TASK DIRECTIONS | Only the lines from the one containing "868x439 pixels. Task: Click" through the last line of the listing are to be given again, exactly as they appear.

────────────────────

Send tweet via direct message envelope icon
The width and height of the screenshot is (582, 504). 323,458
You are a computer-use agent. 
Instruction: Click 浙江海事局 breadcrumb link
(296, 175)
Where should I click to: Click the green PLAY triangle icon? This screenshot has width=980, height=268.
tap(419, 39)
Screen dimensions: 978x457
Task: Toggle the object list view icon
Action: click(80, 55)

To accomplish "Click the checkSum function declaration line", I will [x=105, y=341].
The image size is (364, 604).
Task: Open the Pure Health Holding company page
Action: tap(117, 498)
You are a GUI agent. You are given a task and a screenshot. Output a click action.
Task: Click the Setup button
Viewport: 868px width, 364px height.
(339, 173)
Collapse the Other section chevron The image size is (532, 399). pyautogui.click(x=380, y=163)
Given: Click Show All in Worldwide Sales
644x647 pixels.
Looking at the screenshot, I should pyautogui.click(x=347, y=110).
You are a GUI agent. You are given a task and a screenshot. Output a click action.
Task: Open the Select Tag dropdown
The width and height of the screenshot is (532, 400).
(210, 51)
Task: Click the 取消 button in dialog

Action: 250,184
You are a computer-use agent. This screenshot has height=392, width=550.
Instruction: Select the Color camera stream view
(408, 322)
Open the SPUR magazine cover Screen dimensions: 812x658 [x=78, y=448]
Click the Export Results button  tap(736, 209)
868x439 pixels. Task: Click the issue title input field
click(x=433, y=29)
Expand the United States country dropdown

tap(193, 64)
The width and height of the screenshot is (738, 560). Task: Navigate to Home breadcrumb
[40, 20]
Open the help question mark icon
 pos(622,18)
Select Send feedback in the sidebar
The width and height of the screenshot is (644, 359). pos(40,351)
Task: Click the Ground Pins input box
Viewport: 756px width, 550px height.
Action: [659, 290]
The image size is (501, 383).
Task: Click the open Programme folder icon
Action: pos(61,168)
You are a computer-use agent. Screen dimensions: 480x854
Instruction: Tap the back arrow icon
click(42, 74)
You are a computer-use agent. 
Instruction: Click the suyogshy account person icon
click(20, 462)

────────────────────

EXERCISE SOLUTION |
868x439 pixels. Task: Click the issue title input field
click(x=433, y=29)
Expand the United States country dropdown

tap(193, 64)
The width and height of the screenshot is (738, 560). Task: Navigate to Home breadcrumb
[40, 20]
Open the help question mark icon
 pos(622,18)
Select Send feedback in the sidebar
The width and height of the screenshot is (644, 359). pos(40,351)
Task: Click the Ground Pins input box
Viewport: 756px width, 550px height.
Action: [659, 290]
The image size is (501, 383).
Task: Click the open Programme folder icon
Action: pos(61,168)
You are a computer-use agent. Screen dimensions: 480x854
Instruction: Tap the back arrow icon
click(42, 74)
You are a computer-use agent. 
Instruction: Click the suyogshy account person icon
click(20, 462)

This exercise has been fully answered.